|Best business investment for 2014: Fueling employee engagement|
|Is your management style holding team back?|
|Published Thursday, January 30, 2014|
Do your employees feel personally connected to the organization they work for? Would they recommend your workplace to others? If the answer to any of those questions is "no," you're far from alone. Employee engagement is way down, so low that a recent study found that two-thirds of the U.S. workforce is not fully engaged.
What exactly is employee engagement? Boiled down, the term means employees who are fully involved and enthusiastic about their jobs. Beyond simply being satisfied, engaged employees feel connected and committed to their coworkers and the organization where they work. Employee engagement isn't only good for the individual worker, but has numerous benefits for the organization as well.
"Engagement is directly tied to productivity and loyalty," says David Fagiano, chief operating officer, Dale Carnegie Training. "This coincides with ROI, which is the reason why every business should pay close attention to their employees and their well-being."
Only 29 percent of U.S. employees are fully engaged, according to a study from Dale Carnegie Training and MSW Research. Furthermore, 26 percent are considered disengaged. Disengaged employees are 2 1/2 times more likely to leave their job for any level of pay increase than engaged employees. The study also found that young employees and older groups are more engaged than middle-aged people, with engagement peaking among employees who have been at their place of employment for three to five years.
"Empowering people to make decisions about their work will generate enthusiasm and inspire people to try harder, producing the strongest lift to engagement," says Fagiano. "The single most important person for driving employee engagement is their direct supervisor. This person truly sets the stage for positive or negative outcomes."
Managers should be aware of the three organizational drivers of employee engagement, according to Fagiano:
1. Relationship with immediate supervisor - Does this person appreciate and recognize the employee?
2. Belief in senior leadership - Do employees believe the company is headed in the right direction?
3. Pride in working for the company - Do employees feel a sense of worth when doing their jobs?
"Really good supervisors know that people are driven by their emotions," says Fagiano. "If they feel engaged, they'll work harder and be more likely to help their coworkers. The power of positive emotions should never be underestimated."
The common connection between all engaged employees is that they feel valued. A recent Dale Carnegie white paper, titled "Emotional Drivers of Employee Engagement," explores emotions that are connected to feeling valued. Here are the four core emotions of feeling valued and how supervisors can use them to build more engaged employees:
Confident: When employees feel confident, they are more productive and more likely to take on new challenges. Build confidence by giving sincere praise. Be specific about what you think they have done well in the past and reinforce it with a positive statement or suggestion about the future.
Empowered: When employees have the tools and support they need, they feel empowered. Keep an open door policy for questions and conversation. Truly listen to what employees say. Ask them what projects they'd like to work on. Show them you genuinely care and have high expectations.

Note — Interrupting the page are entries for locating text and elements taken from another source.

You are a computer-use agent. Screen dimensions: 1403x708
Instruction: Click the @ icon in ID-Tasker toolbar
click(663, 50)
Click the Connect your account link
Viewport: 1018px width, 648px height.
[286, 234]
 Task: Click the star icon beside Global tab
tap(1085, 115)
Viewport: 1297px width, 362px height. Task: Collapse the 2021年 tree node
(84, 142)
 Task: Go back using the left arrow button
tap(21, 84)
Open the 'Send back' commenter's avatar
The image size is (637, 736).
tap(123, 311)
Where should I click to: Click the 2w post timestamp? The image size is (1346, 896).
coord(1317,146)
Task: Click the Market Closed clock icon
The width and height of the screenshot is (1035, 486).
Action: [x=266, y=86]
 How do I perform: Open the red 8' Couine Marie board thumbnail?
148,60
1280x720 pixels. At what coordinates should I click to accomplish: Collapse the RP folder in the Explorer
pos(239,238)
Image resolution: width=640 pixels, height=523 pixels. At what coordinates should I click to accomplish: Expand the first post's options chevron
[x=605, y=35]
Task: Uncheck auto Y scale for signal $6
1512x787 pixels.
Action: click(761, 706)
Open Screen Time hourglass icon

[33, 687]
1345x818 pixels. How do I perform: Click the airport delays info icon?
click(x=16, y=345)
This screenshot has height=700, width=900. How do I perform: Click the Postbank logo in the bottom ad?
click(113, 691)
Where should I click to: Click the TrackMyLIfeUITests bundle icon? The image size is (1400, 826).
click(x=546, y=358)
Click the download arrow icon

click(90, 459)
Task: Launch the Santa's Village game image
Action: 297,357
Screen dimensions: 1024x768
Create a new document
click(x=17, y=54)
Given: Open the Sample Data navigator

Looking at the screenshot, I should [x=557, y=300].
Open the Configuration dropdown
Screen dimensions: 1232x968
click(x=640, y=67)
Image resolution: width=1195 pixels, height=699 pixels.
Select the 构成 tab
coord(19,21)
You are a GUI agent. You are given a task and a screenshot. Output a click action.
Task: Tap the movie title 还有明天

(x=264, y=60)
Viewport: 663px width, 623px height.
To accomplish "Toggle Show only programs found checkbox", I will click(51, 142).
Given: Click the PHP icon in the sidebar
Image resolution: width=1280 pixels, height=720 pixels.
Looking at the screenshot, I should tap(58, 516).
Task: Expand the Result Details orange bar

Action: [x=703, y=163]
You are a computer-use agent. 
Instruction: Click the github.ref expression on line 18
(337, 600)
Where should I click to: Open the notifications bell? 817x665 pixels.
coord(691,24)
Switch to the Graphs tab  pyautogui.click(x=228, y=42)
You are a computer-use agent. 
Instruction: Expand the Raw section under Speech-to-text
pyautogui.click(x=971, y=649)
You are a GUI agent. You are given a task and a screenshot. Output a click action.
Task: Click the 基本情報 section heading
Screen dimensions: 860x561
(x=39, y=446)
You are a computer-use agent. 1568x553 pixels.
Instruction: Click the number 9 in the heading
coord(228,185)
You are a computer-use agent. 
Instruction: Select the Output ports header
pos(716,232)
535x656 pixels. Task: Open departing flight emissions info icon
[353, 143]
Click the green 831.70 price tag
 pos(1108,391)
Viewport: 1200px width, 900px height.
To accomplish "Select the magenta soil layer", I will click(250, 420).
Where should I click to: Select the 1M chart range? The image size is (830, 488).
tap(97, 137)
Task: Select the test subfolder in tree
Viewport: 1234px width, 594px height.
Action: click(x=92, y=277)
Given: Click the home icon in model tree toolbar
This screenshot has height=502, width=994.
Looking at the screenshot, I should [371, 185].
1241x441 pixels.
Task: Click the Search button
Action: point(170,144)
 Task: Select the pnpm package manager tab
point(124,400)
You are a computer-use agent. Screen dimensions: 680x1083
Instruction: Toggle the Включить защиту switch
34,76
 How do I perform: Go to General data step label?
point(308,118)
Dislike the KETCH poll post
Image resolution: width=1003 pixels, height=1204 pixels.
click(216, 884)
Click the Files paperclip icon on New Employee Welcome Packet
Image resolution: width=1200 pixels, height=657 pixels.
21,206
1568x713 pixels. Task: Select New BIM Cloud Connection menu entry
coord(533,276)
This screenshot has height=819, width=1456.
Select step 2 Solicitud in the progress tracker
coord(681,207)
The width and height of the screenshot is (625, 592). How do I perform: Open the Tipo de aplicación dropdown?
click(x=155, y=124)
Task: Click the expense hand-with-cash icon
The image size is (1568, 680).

Enthusiastic: Enthusiasm is contagious. One employee who feels these emotions can spread positive energy to the entire group. Boost enthusiasm by sharing company plans for the future and be open to employee suggestions. Live by example and talk about how excited you are for future developments.
Inspired: Knowing the future is bright and there is opportunity for career growth will inspire employees. Be a mentor and a coach as well as a boss. Provide growth and development opportunities. Remove obstacles and be proactive about providing any necessary resources. Keep an open dialogue about an employee's vision for their job in the future.